Source
************

Handling negative emotions

Every once in a while, I have a day where enough seems to have gone wrong that I’m lodged deep in a lousy mood. Sometimes I’m not clever enough to be aware of this right away, so it persists until mindfulness finally kicks in with something to the effect of “You’re in a bad mood, and there is no reason for it unless it’s somehow helping you. Is it helping?”

It generally isn not helping. So I try to find my way out of that lousy mood using one of the techniques in this post.

The human brain is not very much like a computer. It changes its own structure constantly, stores information in locations scattered throughout the brain, and even runs two different systems (one neural and mostly cognitive, the other chemical and mostly emotional) at the same time. There’s more on this in my article about science fiction and the human brain at Clarkesworld.

************

Items
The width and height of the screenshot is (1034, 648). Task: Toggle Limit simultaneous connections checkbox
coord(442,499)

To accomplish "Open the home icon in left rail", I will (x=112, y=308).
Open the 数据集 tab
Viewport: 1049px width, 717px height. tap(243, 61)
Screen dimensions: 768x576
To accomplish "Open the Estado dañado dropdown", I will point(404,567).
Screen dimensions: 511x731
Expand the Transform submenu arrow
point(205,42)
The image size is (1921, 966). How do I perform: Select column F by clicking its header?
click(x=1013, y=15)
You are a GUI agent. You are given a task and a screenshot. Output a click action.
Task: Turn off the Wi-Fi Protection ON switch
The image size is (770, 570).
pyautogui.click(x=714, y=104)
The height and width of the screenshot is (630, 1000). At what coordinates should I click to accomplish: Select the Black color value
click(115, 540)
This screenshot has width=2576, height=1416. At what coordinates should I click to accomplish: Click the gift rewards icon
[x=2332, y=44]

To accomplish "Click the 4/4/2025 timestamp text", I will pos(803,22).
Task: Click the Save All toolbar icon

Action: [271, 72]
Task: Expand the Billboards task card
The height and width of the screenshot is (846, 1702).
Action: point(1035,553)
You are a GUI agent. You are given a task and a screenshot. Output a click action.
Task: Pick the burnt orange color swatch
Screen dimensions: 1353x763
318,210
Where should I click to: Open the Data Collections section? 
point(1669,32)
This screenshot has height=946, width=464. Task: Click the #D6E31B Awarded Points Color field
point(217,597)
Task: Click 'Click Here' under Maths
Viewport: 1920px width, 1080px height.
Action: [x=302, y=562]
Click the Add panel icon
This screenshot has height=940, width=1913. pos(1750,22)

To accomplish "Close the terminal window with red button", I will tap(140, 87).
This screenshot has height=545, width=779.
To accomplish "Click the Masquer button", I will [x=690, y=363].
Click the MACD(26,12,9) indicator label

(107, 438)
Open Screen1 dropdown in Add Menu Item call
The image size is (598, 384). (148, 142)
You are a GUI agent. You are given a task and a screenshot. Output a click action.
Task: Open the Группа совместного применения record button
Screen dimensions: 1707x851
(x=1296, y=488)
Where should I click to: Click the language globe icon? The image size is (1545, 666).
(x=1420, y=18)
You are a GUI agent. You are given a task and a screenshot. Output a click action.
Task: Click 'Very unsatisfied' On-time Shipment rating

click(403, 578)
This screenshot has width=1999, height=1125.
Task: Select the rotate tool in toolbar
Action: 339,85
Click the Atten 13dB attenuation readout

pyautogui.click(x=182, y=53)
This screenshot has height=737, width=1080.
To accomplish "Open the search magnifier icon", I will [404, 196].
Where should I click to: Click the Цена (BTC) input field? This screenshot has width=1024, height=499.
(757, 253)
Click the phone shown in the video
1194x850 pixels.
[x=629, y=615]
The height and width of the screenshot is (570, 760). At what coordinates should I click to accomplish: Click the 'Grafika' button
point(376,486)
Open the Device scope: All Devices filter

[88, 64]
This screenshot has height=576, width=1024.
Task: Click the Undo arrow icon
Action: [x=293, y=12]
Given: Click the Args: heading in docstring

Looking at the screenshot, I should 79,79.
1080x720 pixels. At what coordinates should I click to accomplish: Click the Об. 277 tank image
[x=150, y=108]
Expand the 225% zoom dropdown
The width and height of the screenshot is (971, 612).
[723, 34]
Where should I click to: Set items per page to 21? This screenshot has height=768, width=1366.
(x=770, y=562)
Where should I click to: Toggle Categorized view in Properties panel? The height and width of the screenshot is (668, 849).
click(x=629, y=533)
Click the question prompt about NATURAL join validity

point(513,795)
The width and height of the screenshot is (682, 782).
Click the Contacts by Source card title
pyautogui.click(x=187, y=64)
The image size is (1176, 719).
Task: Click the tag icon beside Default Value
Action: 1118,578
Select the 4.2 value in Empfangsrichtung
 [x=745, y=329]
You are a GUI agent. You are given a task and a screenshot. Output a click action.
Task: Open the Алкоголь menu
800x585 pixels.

************

Stated problem
Please say whether each statement agrees with the text on handling negative emotions, giving yes or no and quoting the deciding words from it: (a) The brain runs two different systems at the same time. (b) The human brain is very much like a computer. (c) The writer always notices a bad mood right away.

Result of this task
(a) Yes: "even runs two different systems (one neural and mostly cognitive, the other chemical and mostly emotional) at the same time"
(b) No: "The human brain is not very much like a computer."
(c) No: "Sometimes I’m not clever enough to be aware of this right away"